- _SOURCE EXTRACT_
● ● ●

In 1826 he went to London where, thanks to the influence of Kinnaird, he became editor of a new weekly called the Atlas. For reasons almost as obscure as those which prompted him to leave Dundee, he soon gave up too after some sort of quarrel with its proprietors, claiming that he did so 'in consequence of attempts to vulgarize and betwaddle the Atlas — contrary of our compact'. Exactly what he meant is far from clear, but he evidently had the sympathy of his patron, for Kinnaird, Joseph Hume and others, subscribed enough capital to launch yet another weekly. It was christened the Spectator and it has had a continuous history from that day to this. Rintoul also had the sympathy of the Atlas's contributors. The Spectator was advertised in The Times of 11th July, 1828 as 'The New London Weekly Paper, by the original Editor and contributors of the Atlas'. Rintoul, who was a powerful character, evidently stipulated complete editorial control. At some stage he acquired proprietorship too. When he decided to retire thirty years later, he was in a position to sell the paper.

Rintoul's outlook, and therefore the Spectator's, was liberal-radical. On the great political issue dominating the first four years of his editorship, he was a strong supporter of Parliamentary reform and did all in his power to back the famous Act of 1832. The Bill was introduced on 1 March 1831 by Lord John Russell, and eleven days later the Spectator coined the celebrated slogan – 'The Bill, the whole Bill, and nothing but the Bill', When the House of Lords seemed likely to throw it out, Rintoul's wrath knew no bounds. 'Some of the worst men who have ever lived have been Peers. Look at the numbers that are known as patrons and professors of the animal and degrading pursuits'. But when the Bill went through Rintoul was quick to disclaim revolutionary tendencies. 'The Spectator is of the Conservative order. One leading feature will be bound to mark our proceedings – respect for the sanctity of property'.

● ● ●

- _DATA LINES_
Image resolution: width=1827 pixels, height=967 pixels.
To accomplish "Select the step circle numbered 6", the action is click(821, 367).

● ● ●

- _EXERCISES_
1 - List every person named in the passage about Rintoul and the Spectator.
2 - According to the passage about Rintoul and the Spectator, what slogan did the Spectator coin eleven days after the Bill was introduced?
3 - Pick up the passage about Rintoul and the Spectator after its final sentence and write the next few sentences.

- _FINAL RESULTS_
1 - Kinnaird, Joseph Hume, Rintoul, Lord John Russell

2 - 'The Bill, the whole Bill, and nothing but the Bill'

3 -
As one would expect, the Spectator was thrown into a state of splenetic fury when William IV dismissed Melbourne in 1834 and sent for the Duke of Wellington pending Peel's return from Italy.

In the meantime we are to be under the Dictatorship of a Field Marshall whose political career proves him to be utterly destitute of political principle – whose military career affords ample evidence of this stern and remorseless temperament . . There cannot be an hour's confidence in these selfish soldiers and backstair earwiggers of the King.

Fortunately Melbourne was soon back but Rintoul, though delighted that the Tories were out, had little use for that easy-going figure and on one occasion he facetiously suggested various Yuletide games for Ministers, among them 'Hide and Seek' which 'might be rendered interesting in the Palace by the discovery of the noble Favourite cunningly concealed in the folds of the Royal petticoat'. But there was no pleasing Rintoul. Peel was the alternative to Melbourne and he got short shrift too. In an open letter to him by 'Nestor' his private life was admitted to be respectable but, 'it will require the rarest domestic felicity to console you for public contempt, and the greatest personal purity to balance the political prostitution to which you are abandoned. I pity you, Sir, from the bottom of my heart'.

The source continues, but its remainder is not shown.